After the occupation of Columbia on February 17, 1865, Sherman diverted his army towards Goldsboro, North Carolina, where he hoped to join forces with Grant, then still battling against the defences of Petersburg and Richmond. His advance, impeded by torrential rains, appeared to menace both Goldsboro and Raleigh, North Carolina’s capital, and was opposed by most of the surviving Confederate hierarchy, including Johnston, Bragg, and Pierre Beauregard. Between them they had managed to assemble about 21,000 troops, deployed by Johnston at Fayetteville, North Carolina. Sherman accompanied his soldiers, who formed the Armies of Tennessee and Georgia, into action at Bentonville on March 19. Johnston, in opposition, put up a spirited performance. He was too heavily outnumbered, 80,000 to 20,000, to succeed, though Sherman, who was present, seems at this stage of the war to have lost the taste for bloodshed and did not press the issue. It was obvious to all, including most Southerners, in and out of the army, that the war was drawing to a close; only the self-deluding in the Confederacy continued to hope that it could be concluded on conditions that would soften Lincoln’s terms of surrender and black emancipation.
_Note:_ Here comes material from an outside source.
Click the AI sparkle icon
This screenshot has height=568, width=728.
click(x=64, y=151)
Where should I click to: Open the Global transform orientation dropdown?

On March 25, Sherman left the scene of action in North Carolina and, by rail and then steamer, set out to meet Grant at City Point, Virginia, the Army of the Potomac’s port on the James River, there to describe his march of 425 miles in fifty days, which ended resistance in Georgia and the Carolinas. It had been an extraordinary achievement, though it had inaugurated a style of warfare that boded the worst sort of ill for peoples unable to keep a conqueror at bay, as Hitler’s campaigns in eastern Europe seventy-five years later would testify.